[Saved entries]
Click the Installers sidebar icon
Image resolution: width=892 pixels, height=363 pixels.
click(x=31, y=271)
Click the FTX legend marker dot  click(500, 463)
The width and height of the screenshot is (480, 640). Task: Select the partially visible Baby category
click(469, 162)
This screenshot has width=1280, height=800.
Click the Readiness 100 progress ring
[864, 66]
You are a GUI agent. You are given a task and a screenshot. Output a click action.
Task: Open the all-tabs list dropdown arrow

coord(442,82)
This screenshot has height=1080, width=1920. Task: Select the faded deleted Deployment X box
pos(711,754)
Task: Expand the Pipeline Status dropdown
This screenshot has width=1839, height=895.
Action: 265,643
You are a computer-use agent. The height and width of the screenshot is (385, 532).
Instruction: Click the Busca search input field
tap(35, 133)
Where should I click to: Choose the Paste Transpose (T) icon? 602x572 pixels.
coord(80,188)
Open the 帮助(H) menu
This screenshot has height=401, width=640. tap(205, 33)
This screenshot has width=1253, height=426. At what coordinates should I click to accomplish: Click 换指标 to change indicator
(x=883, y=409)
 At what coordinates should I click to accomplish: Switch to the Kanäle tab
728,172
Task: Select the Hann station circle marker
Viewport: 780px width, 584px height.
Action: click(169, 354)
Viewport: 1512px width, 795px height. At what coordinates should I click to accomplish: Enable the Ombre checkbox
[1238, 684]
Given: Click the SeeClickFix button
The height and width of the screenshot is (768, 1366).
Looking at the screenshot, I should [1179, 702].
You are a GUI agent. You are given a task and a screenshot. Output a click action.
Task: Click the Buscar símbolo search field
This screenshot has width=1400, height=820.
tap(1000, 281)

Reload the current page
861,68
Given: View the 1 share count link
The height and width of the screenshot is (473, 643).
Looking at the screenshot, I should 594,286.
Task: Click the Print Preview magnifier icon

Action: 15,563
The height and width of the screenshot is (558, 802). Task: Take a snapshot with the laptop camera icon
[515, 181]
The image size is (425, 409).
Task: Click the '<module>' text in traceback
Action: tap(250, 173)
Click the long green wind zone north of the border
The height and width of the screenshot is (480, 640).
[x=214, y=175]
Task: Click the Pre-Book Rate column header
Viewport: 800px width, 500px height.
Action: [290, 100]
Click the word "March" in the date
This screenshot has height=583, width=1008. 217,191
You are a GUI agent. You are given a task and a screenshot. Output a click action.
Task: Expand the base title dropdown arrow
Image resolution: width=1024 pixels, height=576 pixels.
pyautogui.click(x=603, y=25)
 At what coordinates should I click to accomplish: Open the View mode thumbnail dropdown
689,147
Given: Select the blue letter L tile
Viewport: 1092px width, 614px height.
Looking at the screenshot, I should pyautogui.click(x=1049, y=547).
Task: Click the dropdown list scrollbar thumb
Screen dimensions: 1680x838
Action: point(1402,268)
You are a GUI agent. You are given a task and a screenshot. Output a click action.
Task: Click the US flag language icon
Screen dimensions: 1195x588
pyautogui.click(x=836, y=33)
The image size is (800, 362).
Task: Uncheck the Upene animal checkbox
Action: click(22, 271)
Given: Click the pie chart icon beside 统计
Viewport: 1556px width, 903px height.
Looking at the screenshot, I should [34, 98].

* [What you should do]: Copy exactly the lines above, starting at the opening line and finishing at the line in which "You are a computer-use" occurs.

* [Problem solution]:
Click the Installers sidebar icon
Image resolution: width=892 pixels, height=363 pixels.
click(x=31, y=271)
Click the FTX legend marker dot  click(500, 463)
The width and height of the screenshot is (480, 640). Task: Select the partially visible Baby category
click(469, 162)
This screenshot has width=1280, height=800.
Click the Readiness 100 progress ring
[864, 66]
You are a GUI agent. You are given a task and a screenshot. Output a click action.
Task: Open the all-tabs list dropdown arrow

coord(442,82)
This screenshot has height=1080, width=1920. Task: Select the faded deleted Deployment X box
pos(711,754)
Task: Expand the Pipeline Status dropdown
This screenshot has width=1839, height=895.
Action: 265,643
You are a computer-use agent. The height and width of the screenshot is (385, 532).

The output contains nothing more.